Disclaimer: I am not a financial advisor, please consult your financial advisor or do your own research
before applying any of my monetary strategies to your own situation.
1) Non-Deductible
Non-deductible means it is NOT subtracted from taxable income. Why is this a good reason to choose a Roth IRA over a Traditional deductible IRA? If you use post-tax money for a ROTH now, you won’t have to pay taxes later on the earnings and taxes always go up.
2) Gains Are Tax Free
The money you originally put into the Roth IRA is called the cost basis. Any money you made from investing your cost basis are called gains. In a Roth IRA, the gains will not be taxed. Let’s say Suzy only puts in $60,000 into her Roth IRA and when she’s ready to take distributions, her Roth IRA has grown to $180,000. She does not have to pay taxes on that $120,000, as long as she meets the requirements to take distributions.
3) Distributions Are Tax Free
Let’s keep going with Suzy’s scenario. She reaches 60 years of age and starts taking distributions from her Roth IRA. Distributions are the withdrawals from the Roth IRA. The distributions she takes would not be taxable income.

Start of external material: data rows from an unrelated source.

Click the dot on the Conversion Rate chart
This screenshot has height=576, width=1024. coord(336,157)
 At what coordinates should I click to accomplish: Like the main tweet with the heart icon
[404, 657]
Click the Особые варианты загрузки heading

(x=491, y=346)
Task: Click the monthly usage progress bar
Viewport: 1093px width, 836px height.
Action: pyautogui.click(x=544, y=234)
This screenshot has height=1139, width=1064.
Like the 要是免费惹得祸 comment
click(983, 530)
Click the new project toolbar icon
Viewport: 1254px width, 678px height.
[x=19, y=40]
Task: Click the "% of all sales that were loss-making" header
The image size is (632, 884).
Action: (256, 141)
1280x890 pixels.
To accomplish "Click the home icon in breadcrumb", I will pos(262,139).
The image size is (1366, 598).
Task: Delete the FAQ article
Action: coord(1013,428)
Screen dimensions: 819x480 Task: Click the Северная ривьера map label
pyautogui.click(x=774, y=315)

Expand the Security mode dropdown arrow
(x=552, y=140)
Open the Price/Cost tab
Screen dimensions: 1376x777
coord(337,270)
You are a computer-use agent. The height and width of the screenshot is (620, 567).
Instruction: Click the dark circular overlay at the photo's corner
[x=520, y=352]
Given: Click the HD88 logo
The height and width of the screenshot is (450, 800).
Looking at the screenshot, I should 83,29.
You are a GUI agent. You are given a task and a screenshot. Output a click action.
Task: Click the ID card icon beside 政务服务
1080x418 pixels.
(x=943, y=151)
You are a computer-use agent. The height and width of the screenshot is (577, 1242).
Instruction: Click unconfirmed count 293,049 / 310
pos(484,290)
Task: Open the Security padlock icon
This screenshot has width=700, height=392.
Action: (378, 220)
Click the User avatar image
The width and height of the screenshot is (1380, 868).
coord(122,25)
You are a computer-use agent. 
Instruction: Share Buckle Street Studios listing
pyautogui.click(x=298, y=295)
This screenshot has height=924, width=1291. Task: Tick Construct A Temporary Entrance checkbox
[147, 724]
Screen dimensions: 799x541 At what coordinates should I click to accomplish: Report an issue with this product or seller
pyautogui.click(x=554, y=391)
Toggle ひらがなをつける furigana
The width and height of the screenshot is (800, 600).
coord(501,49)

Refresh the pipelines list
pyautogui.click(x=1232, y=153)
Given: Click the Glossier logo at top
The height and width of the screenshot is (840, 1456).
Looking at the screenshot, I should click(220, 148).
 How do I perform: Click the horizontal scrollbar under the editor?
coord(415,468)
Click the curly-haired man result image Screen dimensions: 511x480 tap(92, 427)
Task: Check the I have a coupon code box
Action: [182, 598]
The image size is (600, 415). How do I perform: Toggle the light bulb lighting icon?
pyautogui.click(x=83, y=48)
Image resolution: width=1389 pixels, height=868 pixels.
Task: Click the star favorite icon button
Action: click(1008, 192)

4) Beneficiaries Inherit Tax Free
If you inherit a Roth IRA, you will not pay taxes on the portfolio, any distributions will not be taxed as income and the gains will not be taxed. If you inherit a stock portfolio or investment property, you will have to pay taxes on gains when you liquidate the asset.
5) Can Grow 10 More Years
This is the BIGGEST reason to consider a Roth IRA. The Roth IRA that is inherited can currently sit and grow for up to 10 years after the beneficiary inherits it. Making a ROTH a tremendous tool for your estate planning and maintaining generational wealth.